The City of Dresden owns a lot of institutions and enterprises. Some of them are private companies (for example the Dresdner Verkehrsbetriebe (transport authorities), the DREWAG (public services and energy supply), the Messe Dresden (fair ground) or the Zoo Dresden (which is a non-profit GmbH: a limited liability company).

Local affairs

 
Local affairs in Dresden often center around the urban development of the city. Architecture and design of public places is a specifically controversial subject. The reconstruction of completely destroyed buildings around the Frauenkirche at the Neumarkt square as well as the completely modern Wiener Platz square in front of the Hauptbahnhof train station have been criticized. The building of the Waldschlösschen Bridge  led the UNESCO World Heritage Committee to remove the Dresden Elbe Valley from the list of World Heritage Sites.

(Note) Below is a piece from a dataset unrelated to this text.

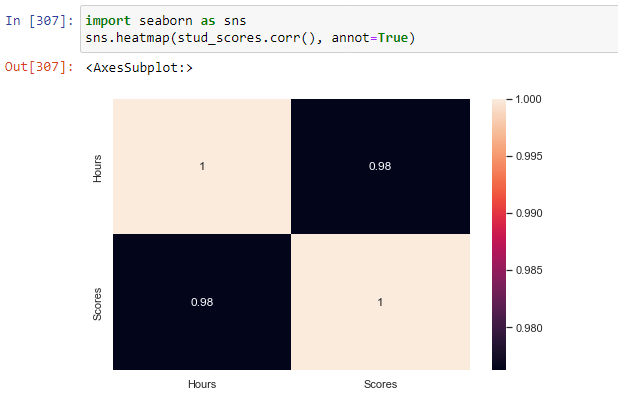Click the Hours-Hours heatmap cell showing 1
This screenshot has width=618, height=404.
(x=202, y=166)
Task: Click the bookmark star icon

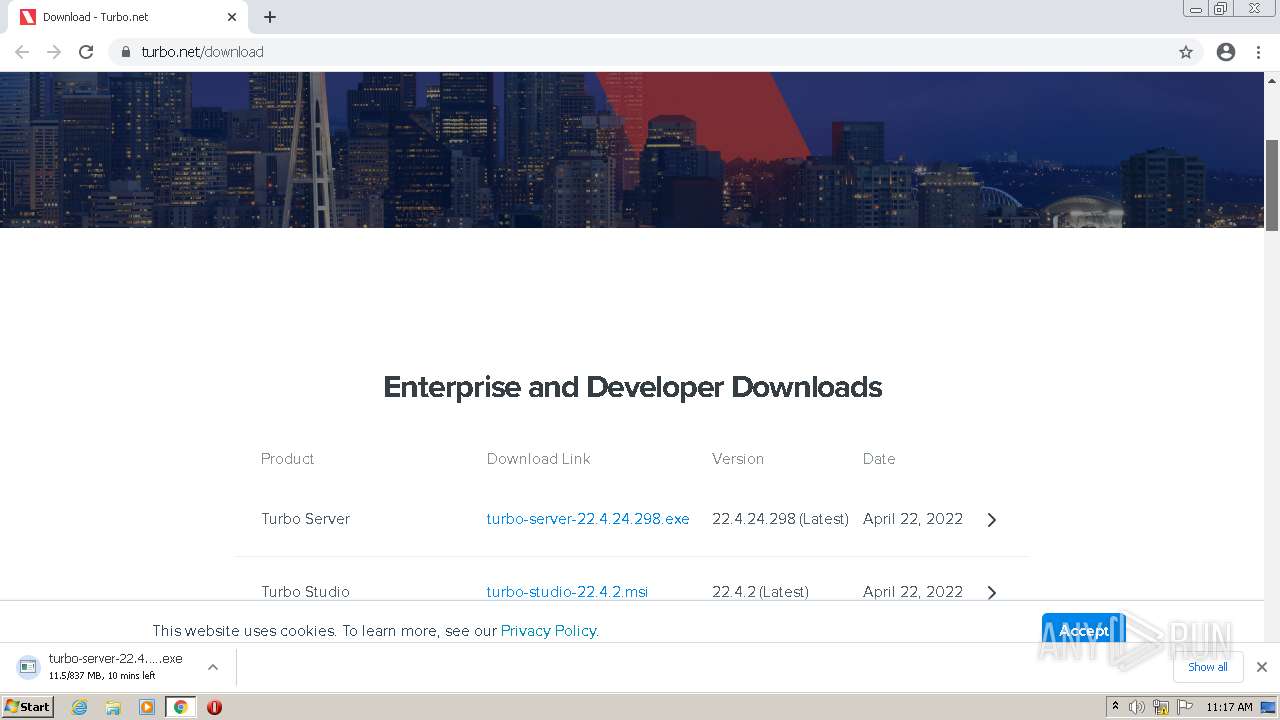Action: pyautogui.click(x=1186, y=52)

In 2006 Dresden sold its publicly subsidized housing organization, WOBA Dresden GmbH, to the US-based private investment company Fortress Investment Group. The city received 987.1 Million Euros and paid off its remaining loans, making it the first large city in Germany to become debt free. Opponents to the sale were concerned about Dresden's loss of control on the subsidized housing market, with that control going to an American private company. The long-term risks were a subject of discussion in national media as were the chances of such sales in other cities.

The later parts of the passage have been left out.